Saved data entries →
----
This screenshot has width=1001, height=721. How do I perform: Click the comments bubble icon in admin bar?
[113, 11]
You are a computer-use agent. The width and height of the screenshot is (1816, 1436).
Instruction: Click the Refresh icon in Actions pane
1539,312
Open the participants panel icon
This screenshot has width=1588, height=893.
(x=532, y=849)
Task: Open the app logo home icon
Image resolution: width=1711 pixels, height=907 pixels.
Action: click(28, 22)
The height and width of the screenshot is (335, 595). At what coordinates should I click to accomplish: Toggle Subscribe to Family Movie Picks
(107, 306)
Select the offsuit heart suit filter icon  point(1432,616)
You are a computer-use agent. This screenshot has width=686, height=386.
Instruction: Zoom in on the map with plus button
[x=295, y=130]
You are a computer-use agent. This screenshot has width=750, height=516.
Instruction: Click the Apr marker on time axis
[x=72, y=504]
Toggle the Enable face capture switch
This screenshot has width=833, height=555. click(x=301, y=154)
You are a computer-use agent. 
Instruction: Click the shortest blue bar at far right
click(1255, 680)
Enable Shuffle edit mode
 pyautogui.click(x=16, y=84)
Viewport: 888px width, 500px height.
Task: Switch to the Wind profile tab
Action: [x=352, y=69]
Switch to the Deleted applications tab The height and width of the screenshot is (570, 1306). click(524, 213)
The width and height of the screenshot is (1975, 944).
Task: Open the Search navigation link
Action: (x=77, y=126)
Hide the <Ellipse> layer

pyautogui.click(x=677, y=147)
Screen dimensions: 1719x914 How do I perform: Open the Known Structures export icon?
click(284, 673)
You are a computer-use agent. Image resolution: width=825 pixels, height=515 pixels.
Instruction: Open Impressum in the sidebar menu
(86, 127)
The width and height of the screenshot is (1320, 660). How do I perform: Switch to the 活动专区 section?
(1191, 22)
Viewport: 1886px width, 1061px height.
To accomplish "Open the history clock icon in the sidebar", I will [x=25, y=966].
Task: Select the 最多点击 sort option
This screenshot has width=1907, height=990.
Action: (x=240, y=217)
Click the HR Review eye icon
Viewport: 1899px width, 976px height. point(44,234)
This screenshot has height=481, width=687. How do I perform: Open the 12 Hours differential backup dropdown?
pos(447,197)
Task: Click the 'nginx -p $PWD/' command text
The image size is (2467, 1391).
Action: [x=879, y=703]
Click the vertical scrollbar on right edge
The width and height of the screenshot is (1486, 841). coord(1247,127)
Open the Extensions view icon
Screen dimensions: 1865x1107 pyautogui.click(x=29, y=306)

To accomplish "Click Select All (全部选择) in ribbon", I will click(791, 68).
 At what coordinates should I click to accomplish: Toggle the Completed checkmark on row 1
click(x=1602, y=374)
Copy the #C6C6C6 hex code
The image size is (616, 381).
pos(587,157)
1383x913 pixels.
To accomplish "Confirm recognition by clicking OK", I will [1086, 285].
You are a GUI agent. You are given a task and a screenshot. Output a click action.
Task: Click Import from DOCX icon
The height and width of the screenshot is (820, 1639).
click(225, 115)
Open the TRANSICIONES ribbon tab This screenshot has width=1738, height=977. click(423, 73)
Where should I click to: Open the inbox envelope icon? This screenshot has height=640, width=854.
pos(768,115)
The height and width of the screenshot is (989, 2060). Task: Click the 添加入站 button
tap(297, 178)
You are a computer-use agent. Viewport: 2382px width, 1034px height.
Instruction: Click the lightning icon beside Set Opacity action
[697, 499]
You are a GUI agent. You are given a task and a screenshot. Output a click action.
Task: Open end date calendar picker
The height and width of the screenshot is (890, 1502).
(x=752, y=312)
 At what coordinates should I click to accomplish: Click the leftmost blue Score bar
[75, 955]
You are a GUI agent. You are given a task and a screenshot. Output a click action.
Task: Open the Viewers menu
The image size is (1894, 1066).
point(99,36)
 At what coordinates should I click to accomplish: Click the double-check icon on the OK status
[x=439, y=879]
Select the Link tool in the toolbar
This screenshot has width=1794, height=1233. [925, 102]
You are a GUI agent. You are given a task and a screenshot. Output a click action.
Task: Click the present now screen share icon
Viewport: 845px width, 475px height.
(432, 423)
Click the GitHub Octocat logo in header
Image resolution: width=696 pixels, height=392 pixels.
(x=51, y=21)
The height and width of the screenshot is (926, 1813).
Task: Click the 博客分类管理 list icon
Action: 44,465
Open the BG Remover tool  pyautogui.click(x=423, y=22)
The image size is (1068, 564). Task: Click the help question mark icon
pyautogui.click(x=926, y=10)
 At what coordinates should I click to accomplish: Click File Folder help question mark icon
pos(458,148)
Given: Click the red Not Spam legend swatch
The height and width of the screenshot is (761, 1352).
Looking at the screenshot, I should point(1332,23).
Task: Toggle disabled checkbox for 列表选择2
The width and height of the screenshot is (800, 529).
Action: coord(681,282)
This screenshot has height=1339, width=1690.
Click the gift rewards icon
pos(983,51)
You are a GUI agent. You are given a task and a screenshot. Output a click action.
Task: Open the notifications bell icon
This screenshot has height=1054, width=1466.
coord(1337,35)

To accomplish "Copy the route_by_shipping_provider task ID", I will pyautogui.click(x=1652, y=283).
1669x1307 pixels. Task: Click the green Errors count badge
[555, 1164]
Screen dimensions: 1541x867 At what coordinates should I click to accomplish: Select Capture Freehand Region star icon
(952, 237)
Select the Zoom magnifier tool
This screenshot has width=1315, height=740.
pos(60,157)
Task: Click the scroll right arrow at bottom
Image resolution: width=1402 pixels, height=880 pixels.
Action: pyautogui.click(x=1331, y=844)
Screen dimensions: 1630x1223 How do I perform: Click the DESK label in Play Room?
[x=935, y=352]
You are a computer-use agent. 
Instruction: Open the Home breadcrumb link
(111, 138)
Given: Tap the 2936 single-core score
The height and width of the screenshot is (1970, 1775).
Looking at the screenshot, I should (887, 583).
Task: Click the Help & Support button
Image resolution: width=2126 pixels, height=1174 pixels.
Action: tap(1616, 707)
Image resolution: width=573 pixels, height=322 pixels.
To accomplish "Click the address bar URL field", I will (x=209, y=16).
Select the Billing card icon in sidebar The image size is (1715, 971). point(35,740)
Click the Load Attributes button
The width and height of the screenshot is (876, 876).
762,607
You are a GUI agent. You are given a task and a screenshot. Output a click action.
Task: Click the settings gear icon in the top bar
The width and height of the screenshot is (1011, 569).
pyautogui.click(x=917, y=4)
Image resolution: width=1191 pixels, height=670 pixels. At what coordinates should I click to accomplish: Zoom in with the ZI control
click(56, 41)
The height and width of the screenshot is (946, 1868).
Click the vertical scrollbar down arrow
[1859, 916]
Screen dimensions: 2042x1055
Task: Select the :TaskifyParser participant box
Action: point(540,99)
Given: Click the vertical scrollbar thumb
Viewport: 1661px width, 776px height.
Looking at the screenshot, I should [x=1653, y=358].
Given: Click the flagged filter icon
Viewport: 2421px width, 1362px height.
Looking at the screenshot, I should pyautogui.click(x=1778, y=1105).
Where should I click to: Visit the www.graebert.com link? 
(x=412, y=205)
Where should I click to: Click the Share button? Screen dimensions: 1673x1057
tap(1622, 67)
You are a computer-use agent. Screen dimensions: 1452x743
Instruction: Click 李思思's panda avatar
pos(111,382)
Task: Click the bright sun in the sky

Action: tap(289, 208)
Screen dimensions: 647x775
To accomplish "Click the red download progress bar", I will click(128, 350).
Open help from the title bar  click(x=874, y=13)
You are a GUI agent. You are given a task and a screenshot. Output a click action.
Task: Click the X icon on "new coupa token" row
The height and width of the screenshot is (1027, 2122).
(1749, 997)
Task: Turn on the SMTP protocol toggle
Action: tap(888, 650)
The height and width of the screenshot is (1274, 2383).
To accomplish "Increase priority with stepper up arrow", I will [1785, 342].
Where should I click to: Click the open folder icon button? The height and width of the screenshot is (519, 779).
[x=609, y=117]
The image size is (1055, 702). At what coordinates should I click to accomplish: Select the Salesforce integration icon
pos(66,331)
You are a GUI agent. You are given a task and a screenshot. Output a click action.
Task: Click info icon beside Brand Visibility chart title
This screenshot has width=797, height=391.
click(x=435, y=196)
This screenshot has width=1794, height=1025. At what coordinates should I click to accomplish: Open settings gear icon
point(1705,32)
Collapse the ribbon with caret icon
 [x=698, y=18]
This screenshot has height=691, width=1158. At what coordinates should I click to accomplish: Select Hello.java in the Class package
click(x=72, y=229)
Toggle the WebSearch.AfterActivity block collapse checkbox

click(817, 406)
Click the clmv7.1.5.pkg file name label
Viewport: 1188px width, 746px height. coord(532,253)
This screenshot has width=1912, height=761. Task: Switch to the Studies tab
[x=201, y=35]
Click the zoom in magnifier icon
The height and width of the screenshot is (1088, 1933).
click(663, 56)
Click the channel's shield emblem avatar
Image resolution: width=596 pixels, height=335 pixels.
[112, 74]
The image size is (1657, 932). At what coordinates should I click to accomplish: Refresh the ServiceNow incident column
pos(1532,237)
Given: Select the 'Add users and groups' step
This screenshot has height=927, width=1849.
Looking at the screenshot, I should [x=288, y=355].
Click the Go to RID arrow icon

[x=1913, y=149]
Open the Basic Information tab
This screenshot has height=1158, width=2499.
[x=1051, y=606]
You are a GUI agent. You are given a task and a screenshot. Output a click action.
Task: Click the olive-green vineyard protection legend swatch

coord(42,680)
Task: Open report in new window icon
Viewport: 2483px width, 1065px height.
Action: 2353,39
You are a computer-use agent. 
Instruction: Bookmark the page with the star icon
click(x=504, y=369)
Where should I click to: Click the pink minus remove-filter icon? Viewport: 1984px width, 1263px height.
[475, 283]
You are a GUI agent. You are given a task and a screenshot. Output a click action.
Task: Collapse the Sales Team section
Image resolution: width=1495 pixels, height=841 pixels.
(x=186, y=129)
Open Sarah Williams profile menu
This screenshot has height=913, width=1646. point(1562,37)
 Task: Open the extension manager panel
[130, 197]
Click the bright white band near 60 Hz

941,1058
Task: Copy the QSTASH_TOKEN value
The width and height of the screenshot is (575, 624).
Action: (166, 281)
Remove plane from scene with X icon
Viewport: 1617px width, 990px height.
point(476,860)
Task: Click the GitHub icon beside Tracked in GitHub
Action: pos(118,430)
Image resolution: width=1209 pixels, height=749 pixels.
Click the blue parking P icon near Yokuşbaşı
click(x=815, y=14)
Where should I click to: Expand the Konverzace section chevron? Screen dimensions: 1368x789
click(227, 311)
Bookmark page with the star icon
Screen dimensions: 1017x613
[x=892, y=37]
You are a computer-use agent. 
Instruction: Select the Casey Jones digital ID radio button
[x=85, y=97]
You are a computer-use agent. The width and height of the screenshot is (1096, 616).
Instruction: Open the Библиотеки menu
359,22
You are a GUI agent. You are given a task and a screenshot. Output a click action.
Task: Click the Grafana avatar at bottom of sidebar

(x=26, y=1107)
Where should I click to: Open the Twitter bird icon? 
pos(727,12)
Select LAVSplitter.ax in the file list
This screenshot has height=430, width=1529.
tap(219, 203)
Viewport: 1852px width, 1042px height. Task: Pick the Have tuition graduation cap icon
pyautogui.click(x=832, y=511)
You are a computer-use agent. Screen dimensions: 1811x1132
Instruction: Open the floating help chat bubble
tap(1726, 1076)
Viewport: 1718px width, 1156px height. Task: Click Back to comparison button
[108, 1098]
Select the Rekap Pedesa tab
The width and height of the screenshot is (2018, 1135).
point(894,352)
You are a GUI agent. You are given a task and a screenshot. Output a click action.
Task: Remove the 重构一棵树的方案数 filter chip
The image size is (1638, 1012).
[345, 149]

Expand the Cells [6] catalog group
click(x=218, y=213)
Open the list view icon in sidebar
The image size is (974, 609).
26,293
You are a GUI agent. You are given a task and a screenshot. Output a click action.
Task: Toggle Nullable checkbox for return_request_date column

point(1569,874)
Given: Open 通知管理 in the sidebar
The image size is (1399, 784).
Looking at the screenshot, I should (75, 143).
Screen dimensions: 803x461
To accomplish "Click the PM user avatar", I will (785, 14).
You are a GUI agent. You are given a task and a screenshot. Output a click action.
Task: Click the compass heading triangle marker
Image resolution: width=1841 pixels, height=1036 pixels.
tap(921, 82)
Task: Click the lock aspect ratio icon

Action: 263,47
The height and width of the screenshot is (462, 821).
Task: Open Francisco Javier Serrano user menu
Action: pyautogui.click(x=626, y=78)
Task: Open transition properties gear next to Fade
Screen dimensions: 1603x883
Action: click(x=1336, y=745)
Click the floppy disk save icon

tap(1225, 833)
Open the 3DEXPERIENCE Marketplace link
----
EXERCISE OBJECTIVE →
From the data above, copy each line where the string "title" appears.

OUTPUT →
Open help from the title bar  click(x=874, y=13)
Task: Click info icon beside Brand Visibility chart title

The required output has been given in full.